__What is required__.
Would you please repeat the data that follows, exactly as it reads?

Extracted data entries:

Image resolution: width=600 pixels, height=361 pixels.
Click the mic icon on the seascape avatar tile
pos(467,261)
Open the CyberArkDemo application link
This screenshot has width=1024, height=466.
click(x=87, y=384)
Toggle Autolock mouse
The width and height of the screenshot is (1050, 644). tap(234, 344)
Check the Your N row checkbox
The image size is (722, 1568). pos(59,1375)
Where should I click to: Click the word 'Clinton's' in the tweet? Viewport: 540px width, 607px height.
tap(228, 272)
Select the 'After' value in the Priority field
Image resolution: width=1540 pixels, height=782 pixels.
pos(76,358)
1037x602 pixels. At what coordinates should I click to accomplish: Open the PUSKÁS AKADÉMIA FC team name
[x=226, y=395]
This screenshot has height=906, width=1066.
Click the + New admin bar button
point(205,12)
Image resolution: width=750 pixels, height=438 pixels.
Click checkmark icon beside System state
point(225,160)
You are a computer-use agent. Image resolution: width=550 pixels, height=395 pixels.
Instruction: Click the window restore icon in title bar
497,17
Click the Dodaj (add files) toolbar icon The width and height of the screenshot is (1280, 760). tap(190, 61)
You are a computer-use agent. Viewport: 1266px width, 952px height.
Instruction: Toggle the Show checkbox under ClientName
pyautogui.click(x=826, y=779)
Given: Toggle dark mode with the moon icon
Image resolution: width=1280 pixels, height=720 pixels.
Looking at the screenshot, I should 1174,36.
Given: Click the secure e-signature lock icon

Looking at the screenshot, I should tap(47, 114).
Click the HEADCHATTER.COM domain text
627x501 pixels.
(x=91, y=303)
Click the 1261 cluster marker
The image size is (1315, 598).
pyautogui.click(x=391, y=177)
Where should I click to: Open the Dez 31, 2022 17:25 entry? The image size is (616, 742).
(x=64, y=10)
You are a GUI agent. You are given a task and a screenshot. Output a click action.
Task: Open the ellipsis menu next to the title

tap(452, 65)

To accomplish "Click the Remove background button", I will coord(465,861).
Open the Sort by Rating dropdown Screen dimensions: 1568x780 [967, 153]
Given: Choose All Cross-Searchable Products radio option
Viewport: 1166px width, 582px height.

__Output for this exercise__.
Image resolution: width=600 pixels, height=361 pixels.
Click the mic icon on the seascape avatar tile
pos(467,261)
Open the CyberArkDemo application link
This screenshot has width=1024, height=466.
click(x=87, y=384)
Toggle Autolock mouse
The width and height of the screenshot is (1050, 644). tap(234, 344)
Check the Your N row checkbox
The image size is (722, 1568). pos(59,1375)
Where should I click to: Click the word 'Clinton's' in the tweet? Viewport: 540px width, 607px height.
tap(228, 272)
Select the 'After' value in the Priority field
Image resolution: width=1540 pixels, height=782 pixels.
pos(76,358)
1037x602 pixels. At what coordinates should I click to accomplish: Open the PUSKÁS AKADÉMIA FC team name
[x=226, y=395]
This screenshot has height=906, width=1066.
Click the + New admin bar button
point(205,12)
Image resolution: width=750 pixels, height=438 pixels.
Click checkmark icon beside System state
point(225,160)
You are a computer-use agent. Image resolution: width=550 pixels, height=395 pixels.
Instruction: Click the window restore icon in title bar
497,17
Click the Dodaj (add files) toolbar icon The width and height of the screenshot is (1280, 760). tap(190, 61)
You are a computer-use agent. Viewport: 1266px width, 952px height.
Instruction: Toggle the Show checkbox under ClientName
pyautogui.click(x=826, y=779)
Given: Toggle dark mode with the moon icon
Image resolution: width=1280 pixels, height=720 pixels.
Looking at the screenshot, I should 1174,36.
Given: Click the secure e-signature lock icon

Looking at the screenshot, I should tap(47, 114).
Click the HEADCHATTER.COM domain text
627x501 pixels.
(x=91, y=303)
Click the 1261 cluster marker
The image size is (1315, 598).
pyautogui.click(x=391, y=177)
Where should I click to: Open the Dez 31, 2022 17:25 entry? The image size is (616, 742).
(x=64, y=10)
You are a GUI agent. You are given a task and a screenshot. Output a click action.
Task: Open the ellipsis menu next to the title

tap(452, 65)

To accomplish "Click the Remove background button", I will coord(465,861).
Open the Sort by Rating dropdown Screen dimensions: 1568x780 [967, 153]
Given: Choose All Cross-Searchable Products radio option
Viewport: 1166px width, 582px height.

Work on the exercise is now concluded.